Mr Miller is an intelligent man, which is why I find his views so surprising.
Cayman can learn a lot as a country from its successful neighbours. Does Mr. Miller honestly believe that Arnold Schwarzenegger – the governor of the state of California cares any less about California than an individual that was born in that state? Does Mr Miller honestly believe that Colin Powell, arguably one of the greatest military leaders and statesmen the United States has ever produced, cares any less for his country than an individual who was born in America that had one American parent? Does Mr Miller honestly believe that Mel Martinez, a US senator for Florida, cares any less about Florida than an individual that was born in that state?
The Governator was born in Austria. Both of Colin Powell’s parents were born in Jamaica. Mel Martinez was born in Cuba.
The aforementioned facts indicate that individuals who are relatively recent arrivals to a country, if allowed to fully participate in government can have a tremendously positive impact on that country as a whole.
Yes Mr. Mactavish’s letters can be described as obnoxious and if close scrutiny were given to his past business dealings in the same way he examines Cayman’s present day government one may uncover some rather interesting findings. But that is not the real issue.
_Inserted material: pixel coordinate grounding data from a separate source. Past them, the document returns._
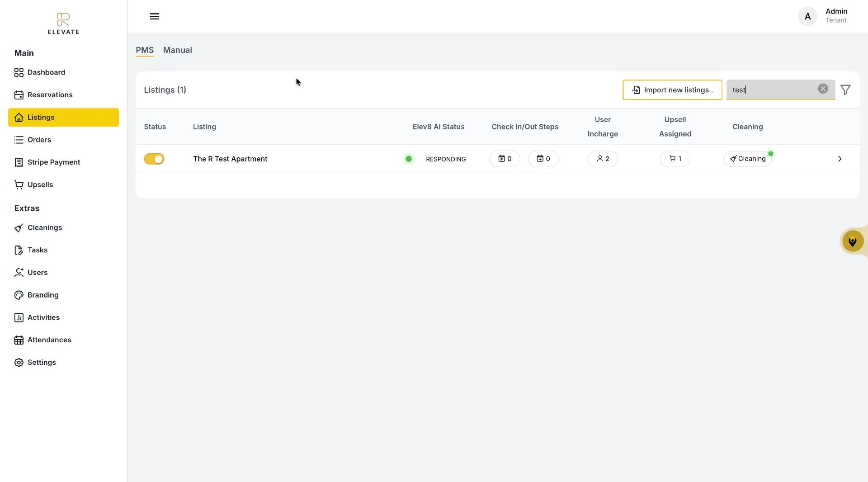Image resolution: width=868 pixels, height=482 pixels.
Task: Open Branding settings from sidebar
Action: (43, 295)
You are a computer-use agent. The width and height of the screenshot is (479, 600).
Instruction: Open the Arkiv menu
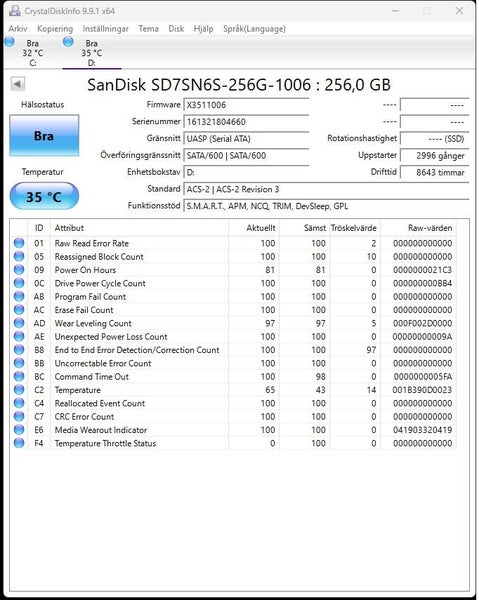[x=18, y=29]
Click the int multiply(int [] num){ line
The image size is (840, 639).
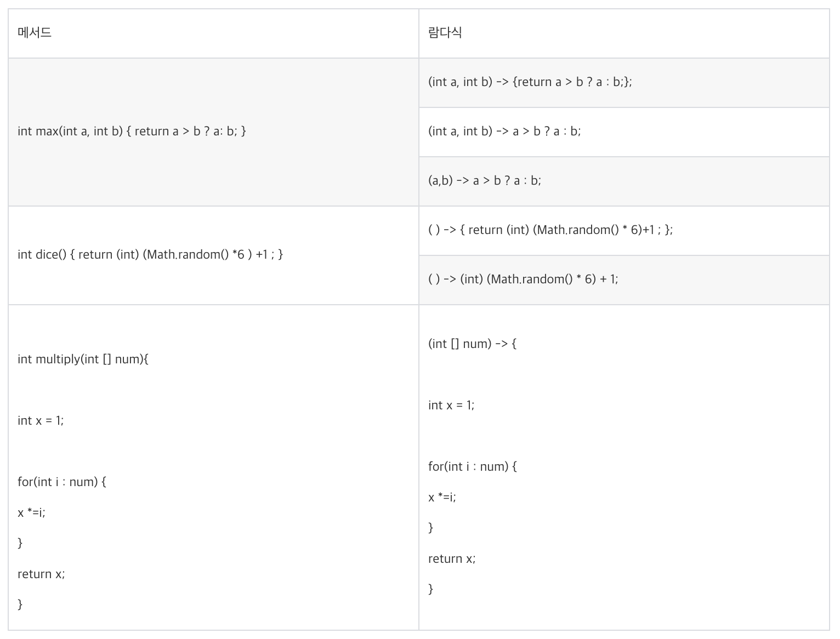pos(83,359)
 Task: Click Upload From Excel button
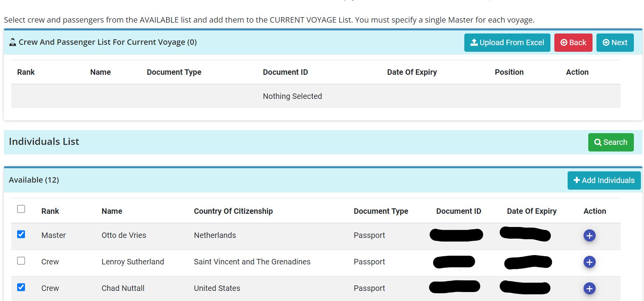507,42
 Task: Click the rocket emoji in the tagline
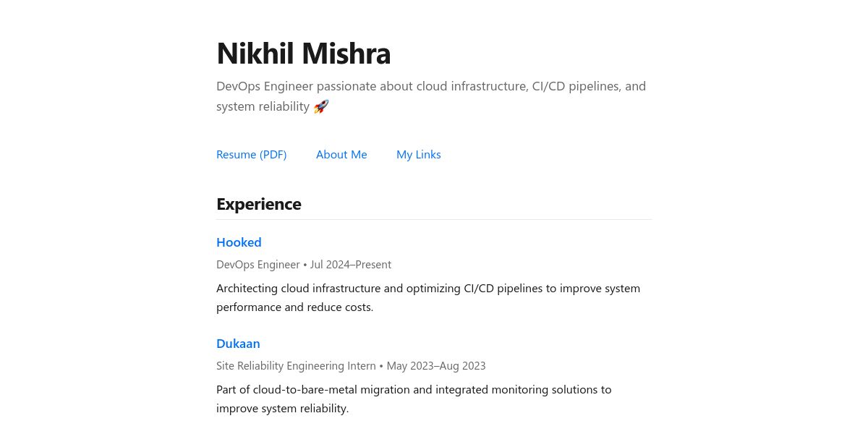[x=321, y=106]
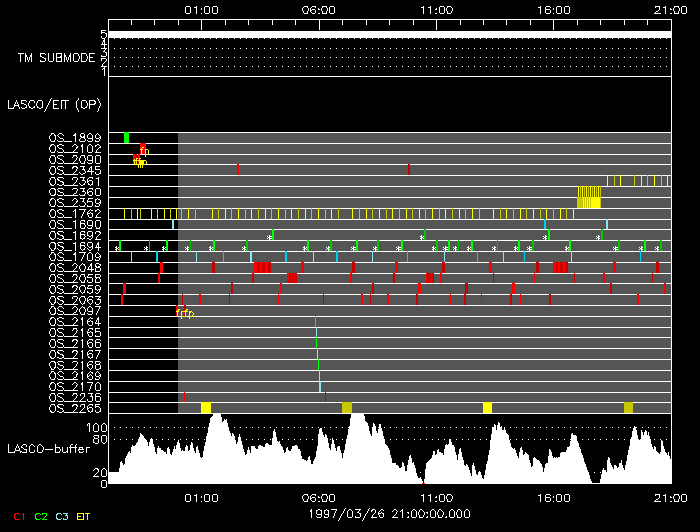Viewport: 700px width, 532px height.
Task: Select the OS_2265 yellow block near 13:00
Action: (x=487, y=407)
Would Cayman be a worse off place if individuals such as Connor O’dea, Sara Collins or Angelyn Hernandez were permitted to run for office? I for one think not.
In Britain a racist comedian named Bernard Manning died earlier this year. He had a long career but as British society became more enlightened his views eventually became roundly condemned by the majority of the public. At a charity dinner where he once performed there were 300 policemen – all of them were white except for one black officer. He looked at the lone black officer and is reported to have said ‘They actually think they’re English because they are born here. That means if a dog’s born in a stable, it’s a horse.’
Now is this the type of mentality Cayman’s leaders, or former leaders wish to instil in our youth?
As an educated man the chairman of the PPM should be ashamed of himself for not speaking out on this issue. On both sides of the Atlantic, whether England or the US, there are foreign born elected representatives that are making a positive difference in their countries.
It would be a gross mistake for Cayman to arrive at a constitution that precluded certain citizens, for example a child born in Cayman to parents with Caymanian Status from running for office.
It is time for the politics of inclusion rather than exclusion to be embraced so that we can build upon the economic miracle that Mr. Miller so eloquently referred to. An economic miracle that I suggest can be explained by a better
analysis than simply the hard work and vision of Caymanian politicians.